#### [INPUT MATERIAL]
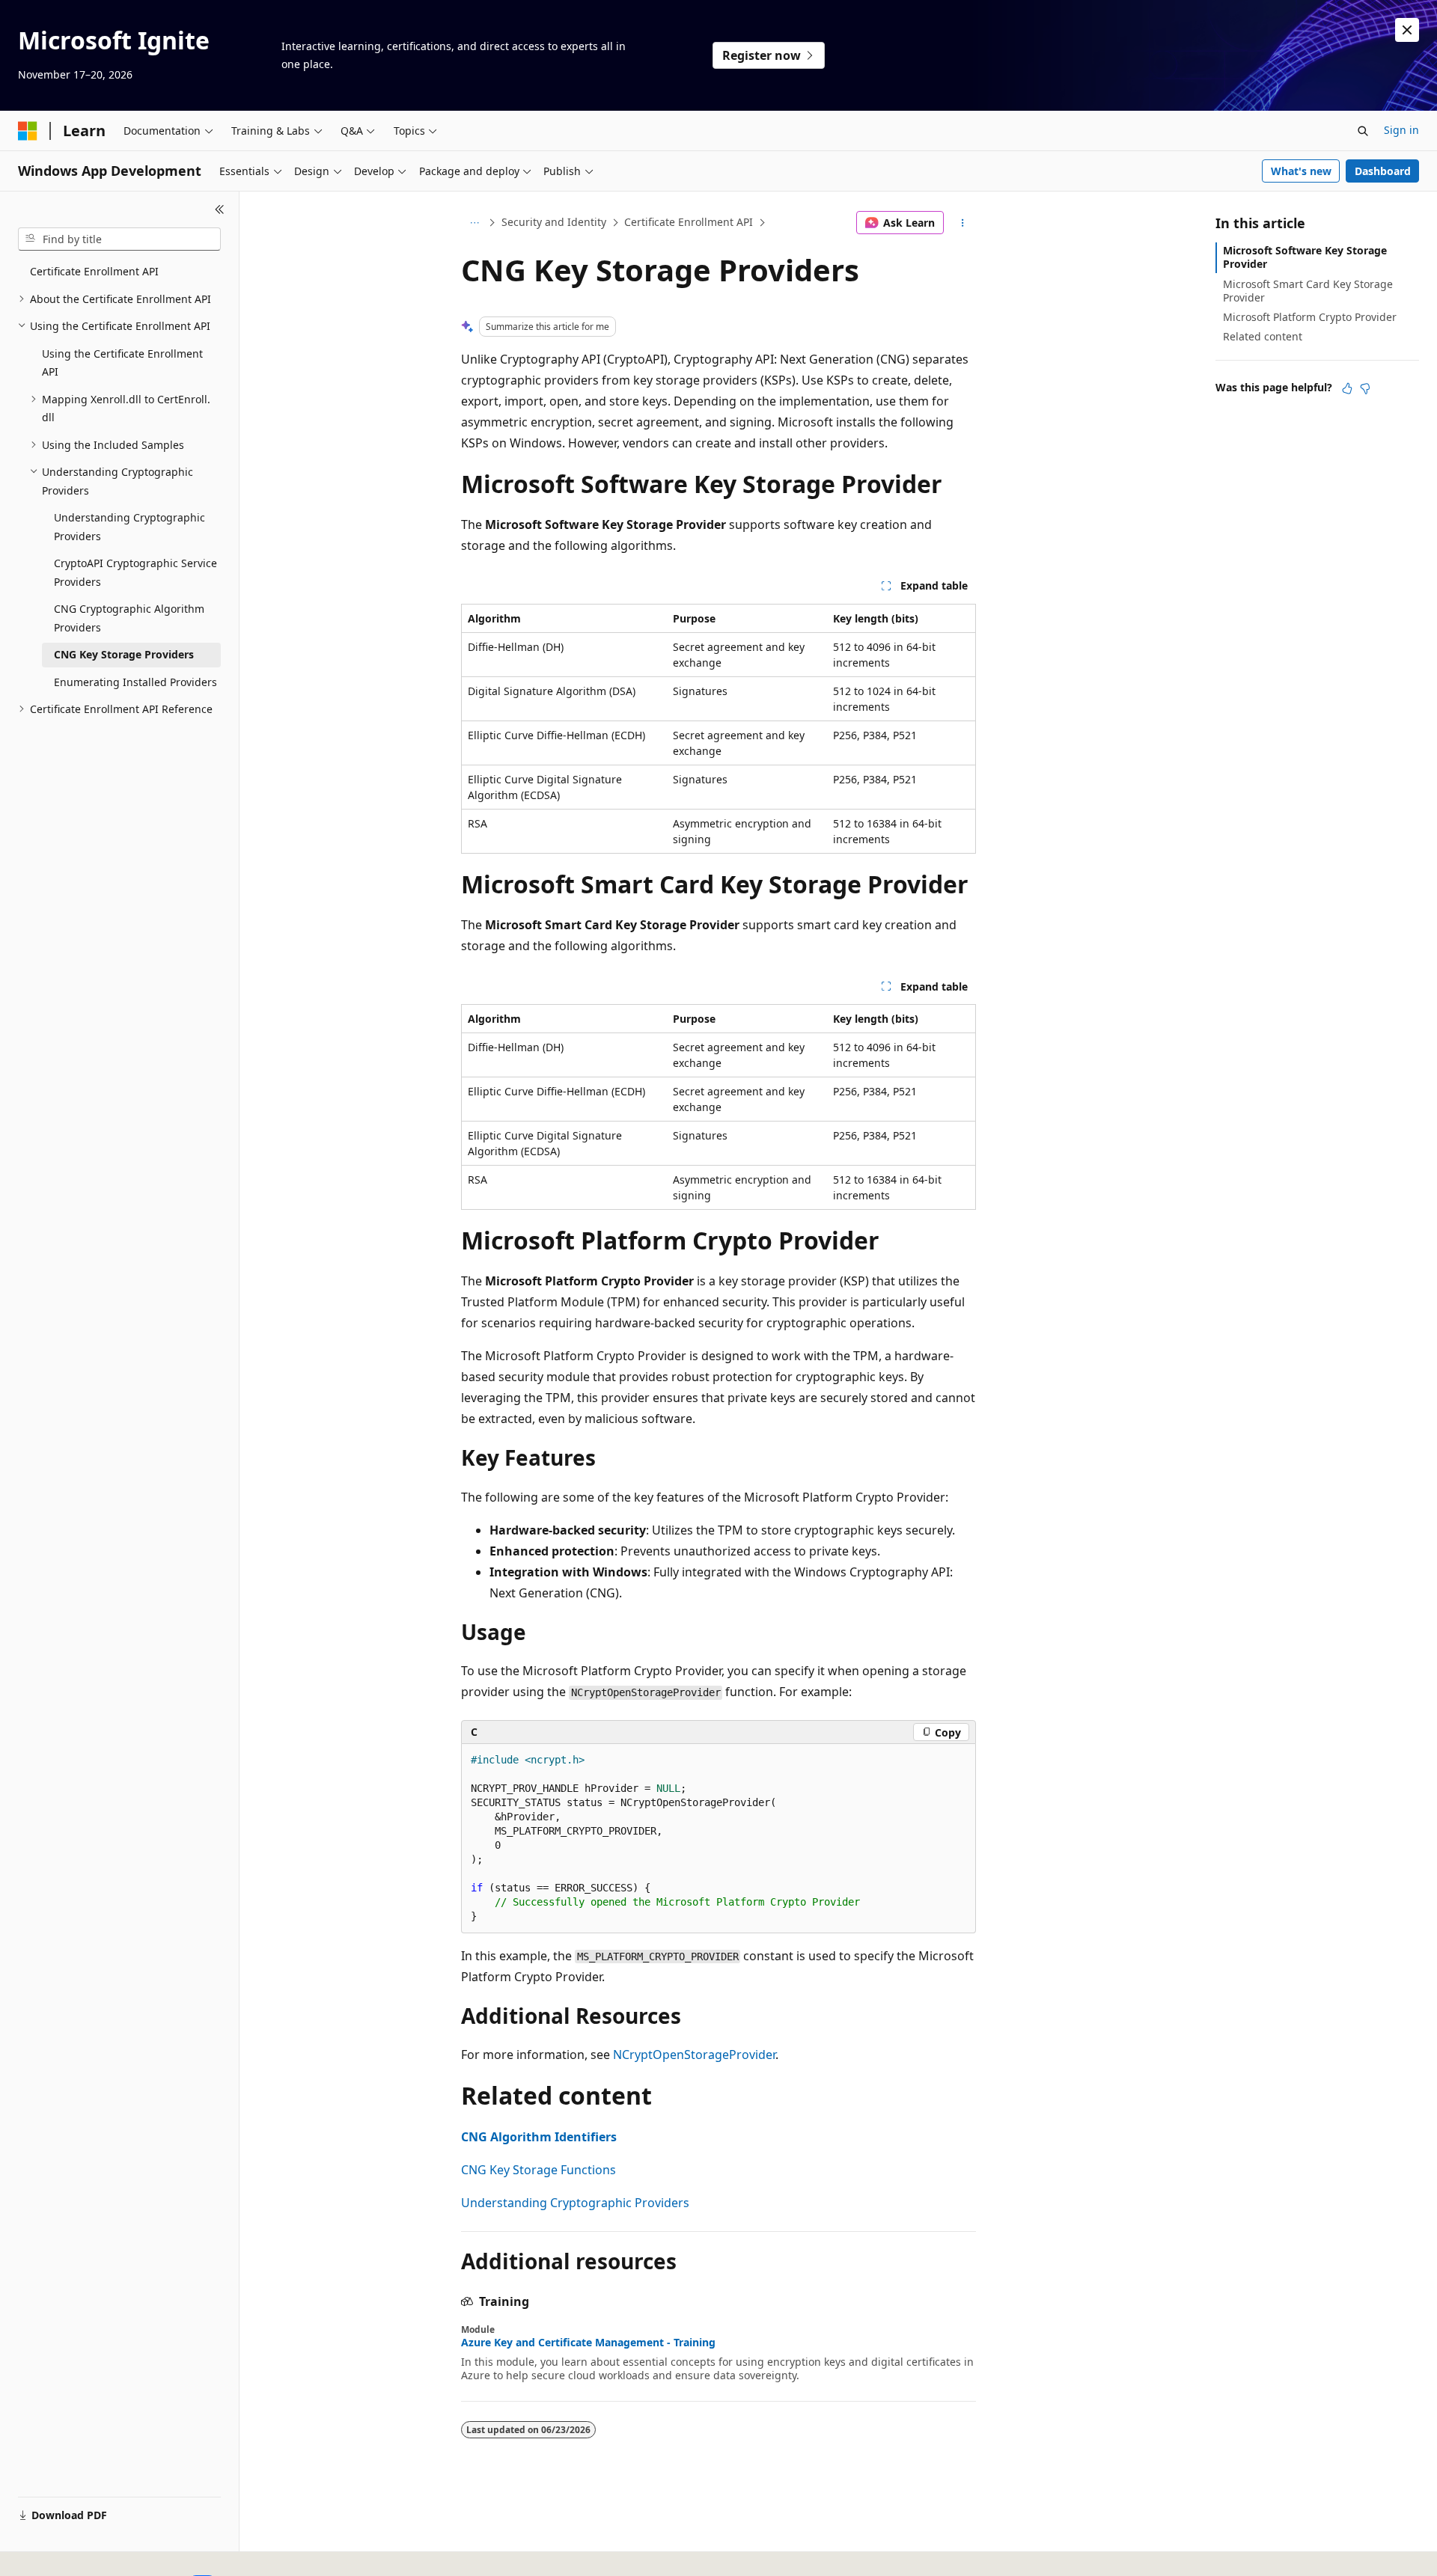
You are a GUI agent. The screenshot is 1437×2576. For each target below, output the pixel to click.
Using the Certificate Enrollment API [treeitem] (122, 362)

---

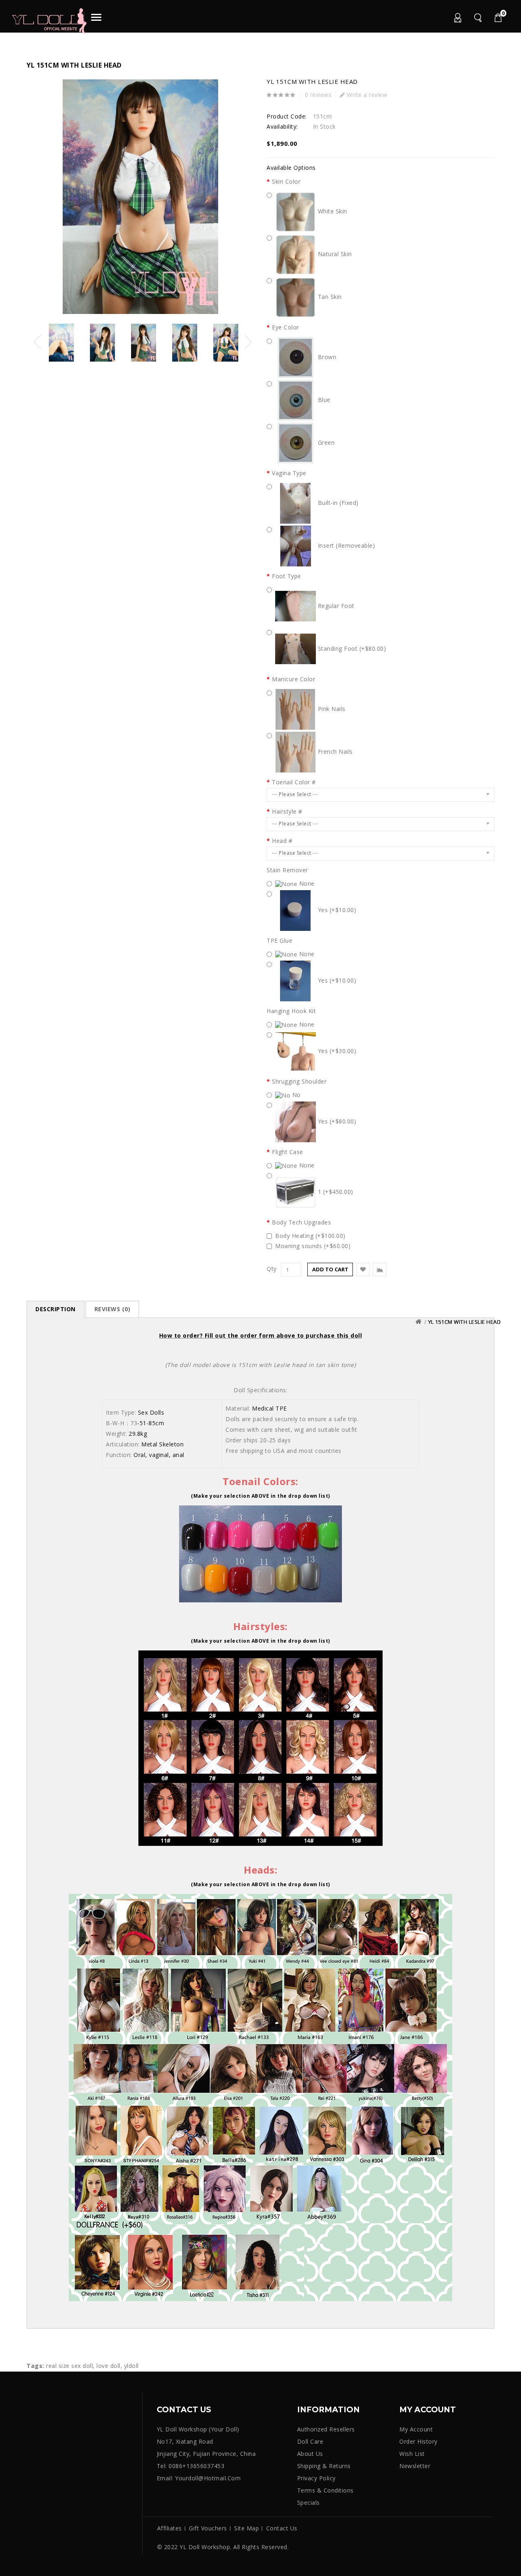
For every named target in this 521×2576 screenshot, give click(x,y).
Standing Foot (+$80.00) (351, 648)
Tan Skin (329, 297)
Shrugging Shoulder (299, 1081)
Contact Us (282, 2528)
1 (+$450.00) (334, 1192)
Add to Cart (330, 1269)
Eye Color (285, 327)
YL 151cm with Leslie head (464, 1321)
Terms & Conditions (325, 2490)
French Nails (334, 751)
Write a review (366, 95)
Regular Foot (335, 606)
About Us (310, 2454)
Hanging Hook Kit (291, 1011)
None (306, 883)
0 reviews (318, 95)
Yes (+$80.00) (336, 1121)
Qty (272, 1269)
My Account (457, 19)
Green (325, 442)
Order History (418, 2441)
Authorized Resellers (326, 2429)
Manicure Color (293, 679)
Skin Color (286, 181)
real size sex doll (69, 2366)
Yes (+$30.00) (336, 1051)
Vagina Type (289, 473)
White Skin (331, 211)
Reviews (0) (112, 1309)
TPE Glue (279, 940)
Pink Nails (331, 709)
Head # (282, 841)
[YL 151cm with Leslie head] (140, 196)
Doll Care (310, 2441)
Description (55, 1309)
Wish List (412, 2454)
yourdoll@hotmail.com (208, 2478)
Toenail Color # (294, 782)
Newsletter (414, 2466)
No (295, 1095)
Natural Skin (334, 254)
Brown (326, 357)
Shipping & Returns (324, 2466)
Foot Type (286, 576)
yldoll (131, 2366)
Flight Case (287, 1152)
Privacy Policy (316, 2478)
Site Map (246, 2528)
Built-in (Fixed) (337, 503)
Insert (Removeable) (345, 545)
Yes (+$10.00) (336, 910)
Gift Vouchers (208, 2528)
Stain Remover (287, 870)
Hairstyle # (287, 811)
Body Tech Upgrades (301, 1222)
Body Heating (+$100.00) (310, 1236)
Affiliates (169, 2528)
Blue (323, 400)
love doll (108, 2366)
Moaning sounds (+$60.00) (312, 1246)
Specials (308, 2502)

...

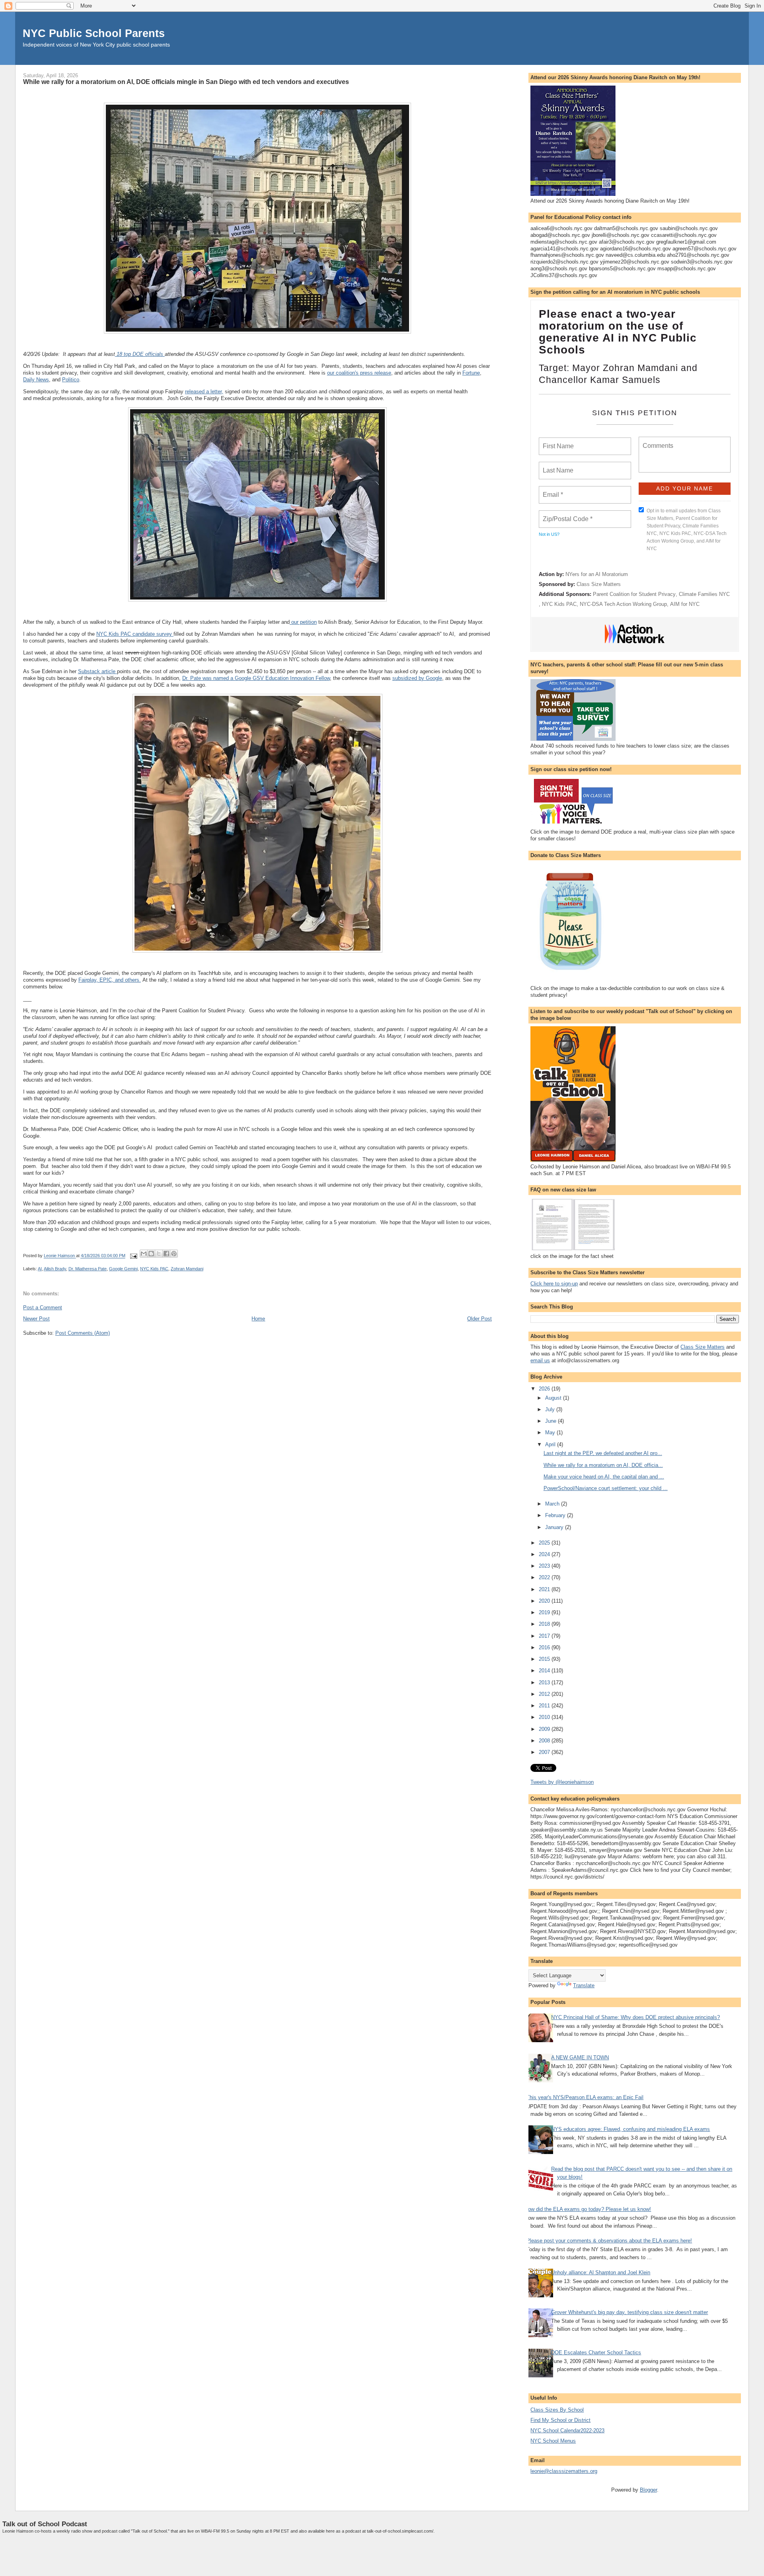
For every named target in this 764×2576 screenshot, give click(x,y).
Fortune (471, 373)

#### [WHAT IS REQUIRED]
Print exactly the lines above from the one with "Shrugging Shoulder (299, 1081)" to the one with "Built-in (Fixed) (337, 503)", including both.

#### [THE ANSWER]
Shrugging Shoulder (299, 1081)
Contact Us (282, 2528)
1 (+$450.00) (334, 1192)
Add to Cart (330, 1269)
Eye Color (285, 327)
YL 151cm with Leslie head (464, 1321)
Terms & Conditions (325, 2490)
French Nails (334, 751)
Write a review (366, 95)
Regular Foot (335, 606)
About Us (310, 2454)
Hanging Hook Kit (291, 1011)
None (306, 883)
0 reviews (318, 95)
Yes (+$80.00) (336, 1121)
Qty (272, 1269)
My Account (457, 19)
Green (325, 442)
Order History (418, 2441)
Authorized Resellers (326, 2429)
Manicure Color (293, 679)
Skin Color (286, 181)
real size sex doll (69, 2366)
Yes (+$30.00) (336, 1051)
Vagina Type (289, 473)
White Skin (331, 211)
Reviews (0) (112, 1309)
TPE Glue (279, 940)
Pink Nails (331, 709)
Head # (282, 841)
[YL 151cm with Leslie head] (140, 196)
Doll Care (310, 2441)
Description (55, 1309)
Wish List (412, 2454)
yourdoll@hotmail.com (208, 2478)
Toenail Color # (294, 782)
Newsletter (414, 2466)
No (295, 1095)
Natural Skin (334, 254)
Brown (326, 357)
Shipping & Returns (324, 2466)
Foot Type (286, 576)
yldoll (131, 2366)
Flight Case (287, 1152)
Privacy Policy (316, 2478)
Site Map (246, 2528)
Built-in (Fixed) (337, 503)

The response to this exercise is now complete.